Le rugby a, depuis longtemps, - et au-delà du cas particulier de la balle ovale le sport en général - associé la loi du sang et celle du sol. Argentins, Tongiens, Ecossais, Anglais, Australiens, Japonais, Américain, Espagnol, sans oublier un Français évoluant pour l'équipe nationale d'Italie, illuminèrent la dernière finale du Top 14 remportée de façon spectaculaire par le Stade Toulousain face à l'Union Bordeaux-Bègles dans un stade vélodrome porté à incandescence. Œuvre au rouge, au noir et de toutes les couleurs que cette rencontre - le mot est beau - dans la nuit marseillaise dont on sait qu'elle porte à toutes les exagérations.

La première édition de cette quête du Bouclier de Brennus en 1892, et celles qui suivirent, associaient sur le terrain Brésiliens, Péruviens, Anglais et Allemands, tandis qu'en coulisses, un Ecossais, Cyril Rutherford, et un Américain, Allan Muhr, tentaient de rallier à la cause du rugby français le sévère aréopage britannique qui était alors à la tête de l'IRB, réfractaire à l'entrée d'un peuple Bandar-Log - c'est ainsi que Rudyard Kipling que l'on qualifie généralement d'humaniste décrivait les Français - sur la scène internationale.
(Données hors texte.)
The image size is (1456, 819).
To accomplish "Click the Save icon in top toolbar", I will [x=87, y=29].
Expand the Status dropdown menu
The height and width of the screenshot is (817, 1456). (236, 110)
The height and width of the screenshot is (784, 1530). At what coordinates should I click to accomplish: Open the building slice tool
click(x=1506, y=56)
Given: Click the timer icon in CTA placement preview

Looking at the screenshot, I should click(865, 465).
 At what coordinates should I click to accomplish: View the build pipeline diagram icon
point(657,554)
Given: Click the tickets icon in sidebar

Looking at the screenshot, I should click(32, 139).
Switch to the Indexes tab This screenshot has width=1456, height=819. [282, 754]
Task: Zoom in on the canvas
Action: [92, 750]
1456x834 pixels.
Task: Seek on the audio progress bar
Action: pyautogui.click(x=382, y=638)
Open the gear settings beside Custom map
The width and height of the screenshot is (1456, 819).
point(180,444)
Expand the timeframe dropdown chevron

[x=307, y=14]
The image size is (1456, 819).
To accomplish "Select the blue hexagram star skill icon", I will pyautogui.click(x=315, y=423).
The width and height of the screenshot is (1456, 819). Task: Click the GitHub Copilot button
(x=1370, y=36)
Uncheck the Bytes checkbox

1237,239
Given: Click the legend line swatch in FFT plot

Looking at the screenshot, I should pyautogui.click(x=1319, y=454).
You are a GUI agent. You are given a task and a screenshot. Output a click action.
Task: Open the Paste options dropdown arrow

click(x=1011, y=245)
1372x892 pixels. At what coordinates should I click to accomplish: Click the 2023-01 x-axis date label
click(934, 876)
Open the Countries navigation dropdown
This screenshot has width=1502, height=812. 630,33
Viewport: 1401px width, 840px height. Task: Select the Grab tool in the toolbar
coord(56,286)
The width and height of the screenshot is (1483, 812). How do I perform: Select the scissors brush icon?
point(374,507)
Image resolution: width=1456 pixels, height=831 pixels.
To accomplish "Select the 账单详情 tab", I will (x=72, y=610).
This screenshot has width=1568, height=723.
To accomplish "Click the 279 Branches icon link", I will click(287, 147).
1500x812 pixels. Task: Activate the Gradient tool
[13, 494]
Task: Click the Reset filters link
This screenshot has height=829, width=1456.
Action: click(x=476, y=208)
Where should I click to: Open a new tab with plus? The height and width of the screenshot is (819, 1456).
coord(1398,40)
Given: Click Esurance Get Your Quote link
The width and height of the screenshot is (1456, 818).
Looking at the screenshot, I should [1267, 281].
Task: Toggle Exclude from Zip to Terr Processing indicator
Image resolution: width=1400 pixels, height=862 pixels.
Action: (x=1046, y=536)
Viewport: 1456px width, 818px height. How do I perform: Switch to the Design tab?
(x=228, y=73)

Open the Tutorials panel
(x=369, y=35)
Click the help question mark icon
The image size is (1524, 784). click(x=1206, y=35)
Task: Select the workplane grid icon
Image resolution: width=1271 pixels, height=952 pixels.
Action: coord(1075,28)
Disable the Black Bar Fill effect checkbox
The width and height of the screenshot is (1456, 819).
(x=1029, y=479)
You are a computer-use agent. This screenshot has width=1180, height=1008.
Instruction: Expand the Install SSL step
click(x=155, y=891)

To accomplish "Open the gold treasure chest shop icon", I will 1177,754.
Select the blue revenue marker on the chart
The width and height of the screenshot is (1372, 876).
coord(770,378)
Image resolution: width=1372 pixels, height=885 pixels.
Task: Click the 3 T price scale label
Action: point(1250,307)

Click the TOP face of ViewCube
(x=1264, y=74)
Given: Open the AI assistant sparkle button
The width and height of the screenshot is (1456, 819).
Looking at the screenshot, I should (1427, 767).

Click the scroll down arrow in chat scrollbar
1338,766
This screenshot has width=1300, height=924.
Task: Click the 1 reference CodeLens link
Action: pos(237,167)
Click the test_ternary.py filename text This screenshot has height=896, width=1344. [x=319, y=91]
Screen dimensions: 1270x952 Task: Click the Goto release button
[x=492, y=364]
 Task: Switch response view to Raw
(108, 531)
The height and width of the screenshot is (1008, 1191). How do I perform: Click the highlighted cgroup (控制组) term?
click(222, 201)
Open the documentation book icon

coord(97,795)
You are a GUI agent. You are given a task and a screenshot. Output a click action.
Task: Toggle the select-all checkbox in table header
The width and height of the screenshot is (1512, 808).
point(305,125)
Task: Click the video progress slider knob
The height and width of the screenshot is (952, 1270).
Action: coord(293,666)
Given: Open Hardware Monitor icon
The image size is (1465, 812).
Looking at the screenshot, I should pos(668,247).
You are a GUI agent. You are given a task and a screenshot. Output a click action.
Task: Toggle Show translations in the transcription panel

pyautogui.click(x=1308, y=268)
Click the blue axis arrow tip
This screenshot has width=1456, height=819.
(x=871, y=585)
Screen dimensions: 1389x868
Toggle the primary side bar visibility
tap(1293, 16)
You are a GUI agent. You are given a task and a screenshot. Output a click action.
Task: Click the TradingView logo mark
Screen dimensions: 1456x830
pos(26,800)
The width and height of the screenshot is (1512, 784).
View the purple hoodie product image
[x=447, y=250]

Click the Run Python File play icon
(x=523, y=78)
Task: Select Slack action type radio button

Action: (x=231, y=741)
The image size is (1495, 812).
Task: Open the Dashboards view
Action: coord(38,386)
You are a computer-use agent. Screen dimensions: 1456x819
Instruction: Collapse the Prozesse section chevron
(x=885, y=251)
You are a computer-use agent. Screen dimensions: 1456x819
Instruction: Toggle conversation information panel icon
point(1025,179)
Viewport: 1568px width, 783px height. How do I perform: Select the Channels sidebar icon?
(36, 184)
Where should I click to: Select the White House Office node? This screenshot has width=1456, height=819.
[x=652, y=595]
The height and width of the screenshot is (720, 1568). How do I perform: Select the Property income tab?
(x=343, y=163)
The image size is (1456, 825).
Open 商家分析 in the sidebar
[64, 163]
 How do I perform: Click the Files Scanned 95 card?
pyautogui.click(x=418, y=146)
Il y parvinrent. Merci à eux.

Avant de venir au monde en janvier 1906, le XV de France portait donc en lui un métissage salutaire. Et il a continué dans la foulée. Il n'y a qu'à se rappeler du capitanat d'Abdelatif Benazzi en 1996, pour ne prendre qu'un seul exemple qui signale qu'en rugby les frontières sont abolies, et je ne parle pas là seulement de barrières géographiques. Je pourrais évoquer aussi la Nouvelle-Zélande, qui trouva au XIXe siècle dans la pratique du rugby le lien capable d'unir colons et maoris sous un même maillot pour le résultat que l'on connait, rehaussé hier par la diaspora samoane et aujourd'hui par l'immigration tongienne et fidjienne.

En ces temps troublés où, au pays des Lumières, le rejet de l'autre fait malheureusement débat, où le droit à la différence - religieuse, sentimentale, etc. - est bafoué au nom de principes conservateurs et rétrogrades, il est bon de se replonger dans ce qui fait société. Eduqué dans mes jeunes années selon les principes de liberté, d'égalité et de fraternité au sein d'un club de rugby, - comme tous les lecteurs de ce blog, j'imagine -, j'ai compris très tôt que ce qui nous rassemblait en tant que partenaires d'une même équipe était beaucoup plus fort que ce qui nous éloignait par ailleurs.

Mais surtout, j'ai éprouvé au plus haut point la notion d'émancipation par le collectif à travers la solidarité et l'équité. Tous pour un, un pour tous, écrivait le coach Alexandre Dumas au tableau noir. Etre là où se trouve le ballon mais aussi l'autre, l'équipier, ou plutôt le coéquipier, celui avec lequel on partage le jeu. Donner et recevoir. Ne jamais s'accaparer le ballon mais le transmettre. Autant de valeurs qui deviennent au fil des matches des vertus. Accepter, aussi, le nouveau venu, celui qui vient pour jouer avec nous, l'intégrer, lui faire place. S'apercevoir qu'aussi fort qu'est le meilleur d'entre nous il n'est pas grand chose sans ceux qui l'entourent.

De tous temps, l'équipe de France a tendu la main à ses adversaires. Elle a aidé les nations éloignées du courant britannique dominant à émerger, je pense ici à l'Argentine - où elle est actuellement en tournée - mais aussi à l'Uruguay, dont elle a soutenu l'éclosion ovale et pour lequel elle a trouvé un rendez-vous en milieu de semaine. Chili, Brésil, Maroc, Tunisie, Algérie, Madagascar, Espagne, Portugal, Italie, Roumanie, Russie et Géorgie, entre autres, doivent beaucoup au rugby de France. A l'heure où s'érigent des clôtures afin d'empêcher les voyageurs de traverser une planète qui, rappelons-le, n'appartient à personne en particulier, il est bon de savoir que notre patrie, c'est le rugby.